[0. Introduction]
[1. Data Inspection]
[2. Net Wave Intensity]
[3. Ensemble Averaging]
[4. Wave Speed]
[5. Wave Separation]

 

 

3. Ensemble averaging

In the preceding analysis we have calculated the instantaneous wave intensity beat by beat for the whole of the time of measurement. This is vary useful, and a definite strength of wave intensity analysis, when studying dynamic changes to the cardiovascular system. For many applications, however, we are more interest in the 'average' beat rather than the beat by beat variations. The best way to obtain this information is by using the ensemble average.
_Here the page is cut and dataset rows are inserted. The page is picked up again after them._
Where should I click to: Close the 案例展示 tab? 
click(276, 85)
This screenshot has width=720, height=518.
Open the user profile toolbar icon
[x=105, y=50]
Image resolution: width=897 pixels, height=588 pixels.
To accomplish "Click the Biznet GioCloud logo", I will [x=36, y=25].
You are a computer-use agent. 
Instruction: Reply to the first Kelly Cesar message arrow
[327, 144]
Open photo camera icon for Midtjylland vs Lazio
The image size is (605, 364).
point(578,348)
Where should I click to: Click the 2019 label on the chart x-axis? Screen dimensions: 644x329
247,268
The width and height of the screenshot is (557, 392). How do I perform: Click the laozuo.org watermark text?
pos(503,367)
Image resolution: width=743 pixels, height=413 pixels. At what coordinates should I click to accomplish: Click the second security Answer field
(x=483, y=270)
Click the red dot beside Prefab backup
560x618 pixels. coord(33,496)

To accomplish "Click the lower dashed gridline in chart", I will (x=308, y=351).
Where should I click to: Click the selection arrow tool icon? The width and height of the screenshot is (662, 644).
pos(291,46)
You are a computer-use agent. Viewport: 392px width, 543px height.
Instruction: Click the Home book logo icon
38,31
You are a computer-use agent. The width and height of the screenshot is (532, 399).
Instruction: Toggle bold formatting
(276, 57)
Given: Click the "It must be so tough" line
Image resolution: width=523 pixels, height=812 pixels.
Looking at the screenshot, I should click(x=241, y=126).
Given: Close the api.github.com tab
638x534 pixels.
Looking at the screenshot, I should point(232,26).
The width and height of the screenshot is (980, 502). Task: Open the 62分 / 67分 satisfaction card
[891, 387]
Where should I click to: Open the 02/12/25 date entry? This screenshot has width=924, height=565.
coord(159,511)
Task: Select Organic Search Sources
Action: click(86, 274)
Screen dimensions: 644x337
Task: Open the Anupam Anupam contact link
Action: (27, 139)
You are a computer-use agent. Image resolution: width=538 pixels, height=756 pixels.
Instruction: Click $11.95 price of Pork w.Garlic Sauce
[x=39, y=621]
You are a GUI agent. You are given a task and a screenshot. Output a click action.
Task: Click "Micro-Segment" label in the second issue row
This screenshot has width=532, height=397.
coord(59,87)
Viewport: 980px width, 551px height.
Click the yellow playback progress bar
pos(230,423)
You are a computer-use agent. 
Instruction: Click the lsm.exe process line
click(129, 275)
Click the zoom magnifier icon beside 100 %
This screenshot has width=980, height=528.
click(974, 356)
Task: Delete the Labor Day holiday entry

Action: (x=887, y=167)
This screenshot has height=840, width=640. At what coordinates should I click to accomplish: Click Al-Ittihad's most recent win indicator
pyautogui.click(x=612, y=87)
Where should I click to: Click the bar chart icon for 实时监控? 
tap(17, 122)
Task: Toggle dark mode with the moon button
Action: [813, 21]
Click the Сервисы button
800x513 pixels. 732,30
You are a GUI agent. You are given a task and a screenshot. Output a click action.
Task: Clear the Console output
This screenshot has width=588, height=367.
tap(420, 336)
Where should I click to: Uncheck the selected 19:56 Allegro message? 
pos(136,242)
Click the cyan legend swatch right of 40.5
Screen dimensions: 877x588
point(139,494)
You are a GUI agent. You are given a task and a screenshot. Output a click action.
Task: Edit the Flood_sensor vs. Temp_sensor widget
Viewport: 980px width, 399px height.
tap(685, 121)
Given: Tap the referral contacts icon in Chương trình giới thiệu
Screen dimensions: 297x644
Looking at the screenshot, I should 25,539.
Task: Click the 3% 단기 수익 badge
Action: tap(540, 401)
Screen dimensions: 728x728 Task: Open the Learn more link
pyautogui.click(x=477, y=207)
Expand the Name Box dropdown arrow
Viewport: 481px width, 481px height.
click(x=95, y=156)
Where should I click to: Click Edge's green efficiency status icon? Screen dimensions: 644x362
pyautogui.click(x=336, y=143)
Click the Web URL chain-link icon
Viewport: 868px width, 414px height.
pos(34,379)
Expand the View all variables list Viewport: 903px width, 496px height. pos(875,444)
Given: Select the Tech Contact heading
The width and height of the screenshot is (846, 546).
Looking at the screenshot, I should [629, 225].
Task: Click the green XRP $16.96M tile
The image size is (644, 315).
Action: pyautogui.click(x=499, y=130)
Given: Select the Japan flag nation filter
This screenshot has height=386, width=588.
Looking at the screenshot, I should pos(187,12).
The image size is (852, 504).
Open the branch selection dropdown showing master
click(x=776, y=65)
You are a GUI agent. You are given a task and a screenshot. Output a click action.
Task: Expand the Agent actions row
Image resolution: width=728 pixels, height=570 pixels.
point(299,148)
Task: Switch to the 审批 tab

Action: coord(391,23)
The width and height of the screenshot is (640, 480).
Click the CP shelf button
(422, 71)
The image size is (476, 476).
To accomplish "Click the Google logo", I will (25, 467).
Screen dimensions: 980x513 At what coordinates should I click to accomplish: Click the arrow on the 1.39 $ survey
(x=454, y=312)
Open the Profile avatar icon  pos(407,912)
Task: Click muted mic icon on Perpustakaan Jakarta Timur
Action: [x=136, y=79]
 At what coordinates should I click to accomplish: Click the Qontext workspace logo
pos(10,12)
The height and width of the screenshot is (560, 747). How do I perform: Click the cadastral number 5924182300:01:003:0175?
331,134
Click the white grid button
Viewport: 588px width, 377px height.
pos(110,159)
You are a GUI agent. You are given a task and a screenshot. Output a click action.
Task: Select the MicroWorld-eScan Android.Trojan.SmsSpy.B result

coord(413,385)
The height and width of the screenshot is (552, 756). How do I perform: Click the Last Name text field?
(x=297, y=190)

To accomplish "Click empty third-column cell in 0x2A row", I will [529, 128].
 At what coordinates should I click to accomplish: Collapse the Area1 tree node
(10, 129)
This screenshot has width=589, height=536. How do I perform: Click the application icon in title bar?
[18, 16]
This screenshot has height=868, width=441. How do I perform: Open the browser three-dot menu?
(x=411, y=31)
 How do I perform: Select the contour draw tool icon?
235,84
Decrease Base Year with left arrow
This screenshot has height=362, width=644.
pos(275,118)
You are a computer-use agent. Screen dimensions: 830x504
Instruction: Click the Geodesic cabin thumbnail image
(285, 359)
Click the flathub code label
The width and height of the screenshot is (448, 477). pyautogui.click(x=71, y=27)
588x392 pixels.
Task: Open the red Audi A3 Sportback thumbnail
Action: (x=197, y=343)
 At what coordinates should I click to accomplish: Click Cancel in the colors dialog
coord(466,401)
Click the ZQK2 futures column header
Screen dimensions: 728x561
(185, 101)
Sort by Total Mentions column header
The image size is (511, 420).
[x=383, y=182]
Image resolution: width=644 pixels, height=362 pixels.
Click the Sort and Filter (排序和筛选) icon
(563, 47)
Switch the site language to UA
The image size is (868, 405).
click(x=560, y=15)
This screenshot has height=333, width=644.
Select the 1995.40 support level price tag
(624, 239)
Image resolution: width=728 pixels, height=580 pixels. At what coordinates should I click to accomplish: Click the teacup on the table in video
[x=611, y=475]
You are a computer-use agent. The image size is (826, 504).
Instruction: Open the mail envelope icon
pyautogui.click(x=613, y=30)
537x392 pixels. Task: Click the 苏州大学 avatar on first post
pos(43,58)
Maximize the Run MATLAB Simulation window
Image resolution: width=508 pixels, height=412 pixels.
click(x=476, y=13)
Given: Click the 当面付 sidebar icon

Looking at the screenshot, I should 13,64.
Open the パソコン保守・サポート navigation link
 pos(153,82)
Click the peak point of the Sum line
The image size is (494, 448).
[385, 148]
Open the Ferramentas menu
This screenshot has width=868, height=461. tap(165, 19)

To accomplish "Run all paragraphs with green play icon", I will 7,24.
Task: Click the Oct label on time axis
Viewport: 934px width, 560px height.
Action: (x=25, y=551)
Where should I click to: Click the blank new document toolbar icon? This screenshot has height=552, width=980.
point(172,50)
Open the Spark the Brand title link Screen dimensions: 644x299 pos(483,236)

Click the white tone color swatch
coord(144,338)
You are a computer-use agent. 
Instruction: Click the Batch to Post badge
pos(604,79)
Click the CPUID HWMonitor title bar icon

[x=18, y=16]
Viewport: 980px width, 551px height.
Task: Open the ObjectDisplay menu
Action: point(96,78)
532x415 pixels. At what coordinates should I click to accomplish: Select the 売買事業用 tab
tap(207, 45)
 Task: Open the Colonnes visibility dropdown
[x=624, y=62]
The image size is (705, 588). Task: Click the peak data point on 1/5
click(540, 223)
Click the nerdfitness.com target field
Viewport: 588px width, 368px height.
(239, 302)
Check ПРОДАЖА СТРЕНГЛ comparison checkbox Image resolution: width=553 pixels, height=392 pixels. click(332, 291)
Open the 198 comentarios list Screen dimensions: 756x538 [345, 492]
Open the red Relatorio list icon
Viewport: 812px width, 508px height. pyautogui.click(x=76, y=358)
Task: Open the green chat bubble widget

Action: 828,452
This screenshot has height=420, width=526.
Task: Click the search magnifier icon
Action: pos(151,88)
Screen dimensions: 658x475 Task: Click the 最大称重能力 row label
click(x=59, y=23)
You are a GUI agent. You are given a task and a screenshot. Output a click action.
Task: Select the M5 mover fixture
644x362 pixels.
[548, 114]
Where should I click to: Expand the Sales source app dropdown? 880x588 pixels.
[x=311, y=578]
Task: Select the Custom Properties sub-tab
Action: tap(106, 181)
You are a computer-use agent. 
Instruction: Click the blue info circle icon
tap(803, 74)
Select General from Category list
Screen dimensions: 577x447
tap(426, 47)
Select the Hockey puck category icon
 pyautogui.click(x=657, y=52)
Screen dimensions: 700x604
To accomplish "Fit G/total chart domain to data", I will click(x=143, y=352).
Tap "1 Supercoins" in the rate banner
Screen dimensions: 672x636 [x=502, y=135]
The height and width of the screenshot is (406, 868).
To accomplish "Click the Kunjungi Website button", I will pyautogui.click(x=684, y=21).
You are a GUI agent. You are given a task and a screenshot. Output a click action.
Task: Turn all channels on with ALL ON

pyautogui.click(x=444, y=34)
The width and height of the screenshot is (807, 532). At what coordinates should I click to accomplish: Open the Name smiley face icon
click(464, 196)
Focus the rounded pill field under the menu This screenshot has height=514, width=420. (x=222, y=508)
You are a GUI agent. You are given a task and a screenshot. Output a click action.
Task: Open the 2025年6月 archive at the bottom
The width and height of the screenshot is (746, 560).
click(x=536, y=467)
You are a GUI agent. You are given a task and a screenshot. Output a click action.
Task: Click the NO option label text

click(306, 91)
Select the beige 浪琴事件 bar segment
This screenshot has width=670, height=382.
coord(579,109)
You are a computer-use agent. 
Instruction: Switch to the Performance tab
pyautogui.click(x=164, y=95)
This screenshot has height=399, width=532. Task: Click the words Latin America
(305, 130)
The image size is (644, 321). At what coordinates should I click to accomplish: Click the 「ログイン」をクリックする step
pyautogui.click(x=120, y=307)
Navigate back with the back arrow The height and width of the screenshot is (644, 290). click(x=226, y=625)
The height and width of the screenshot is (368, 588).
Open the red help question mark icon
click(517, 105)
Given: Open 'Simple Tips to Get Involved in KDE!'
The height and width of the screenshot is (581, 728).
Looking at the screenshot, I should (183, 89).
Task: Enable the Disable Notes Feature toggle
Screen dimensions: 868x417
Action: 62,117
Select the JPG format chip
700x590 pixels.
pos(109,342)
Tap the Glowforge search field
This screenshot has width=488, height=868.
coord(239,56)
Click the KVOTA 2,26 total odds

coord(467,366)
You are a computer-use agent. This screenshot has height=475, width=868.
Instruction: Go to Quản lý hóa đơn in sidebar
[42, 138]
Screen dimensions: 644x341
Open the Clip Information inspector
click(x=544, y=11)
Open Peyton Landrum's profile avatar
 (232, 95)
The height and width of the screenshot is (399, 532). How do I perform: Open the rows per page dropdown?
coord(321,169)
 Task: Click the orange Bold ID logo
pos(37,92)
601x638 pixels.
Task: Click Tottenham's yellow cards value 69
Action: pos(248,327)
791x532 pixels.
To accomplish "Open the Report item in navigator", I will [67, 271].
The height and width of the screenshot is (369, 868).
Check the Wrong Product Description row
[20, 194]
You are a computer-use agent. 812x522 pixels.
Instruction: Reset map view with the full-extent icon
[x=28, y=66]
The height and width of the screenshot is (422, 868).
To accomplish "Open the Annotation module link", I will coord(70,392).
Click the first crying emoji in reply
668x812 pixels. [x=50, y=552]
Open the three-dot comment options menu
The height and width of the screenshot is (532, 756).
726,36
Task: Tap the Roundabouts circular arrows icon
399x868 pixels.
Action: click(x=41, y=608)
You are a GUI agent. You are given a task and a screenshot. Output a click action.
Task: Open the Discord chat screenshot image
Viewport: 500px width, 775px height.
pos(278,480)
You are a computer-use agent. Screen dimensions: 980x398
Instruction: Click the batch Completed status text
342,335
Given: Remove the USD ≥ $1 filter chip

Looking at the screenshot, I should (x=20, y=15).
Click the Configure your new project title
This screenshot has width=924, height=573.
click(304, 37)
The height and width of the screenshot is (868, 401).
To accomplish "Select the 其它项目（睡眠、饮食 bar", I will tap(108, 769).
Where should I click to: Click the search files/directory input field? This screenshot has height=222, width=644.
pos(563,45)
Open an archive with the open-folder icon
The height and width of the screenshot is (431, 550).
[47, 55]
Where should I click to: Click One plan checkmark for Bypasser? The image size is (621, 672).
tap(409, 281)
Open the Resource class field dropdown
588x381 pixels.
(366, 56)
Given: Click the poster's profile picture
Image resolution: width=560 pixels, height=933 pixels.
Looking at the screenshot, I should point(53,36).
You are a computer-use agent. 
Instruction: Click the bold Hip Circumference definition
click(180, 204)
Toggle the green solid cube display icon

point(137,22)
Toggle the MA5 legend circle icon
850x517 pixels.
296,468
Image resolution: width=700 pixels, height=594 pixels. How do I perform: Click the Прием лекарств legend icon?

The ensemble average of a repetitive signal is defined by defining a fiducial time for each beat, creating the ensemble of time varying signals referenced to that time and then averaging across this ensemble at every time throughout the duration of the individual beats. We will use the time of the peak of the R-wave in the ECG as the reference time for each beat in our time series. Other choices are possible and we have used several different reference characteristics of the data to provide the reference times. For example, if ECG data were not measured were not recorded, it is possible to use either the foot of the pressure signal or, preferably in our experience, the time of the maximum dP/dt during the rapid rise in pressure during early systole as the reference time for each beat. In a current project exploring the mechanics of the dicrotic notch, we have found it advantageous to use either the time of the minimum during the dicrotic notch or the time of the minimum dP/dt just prior to the notch as the fiducial times.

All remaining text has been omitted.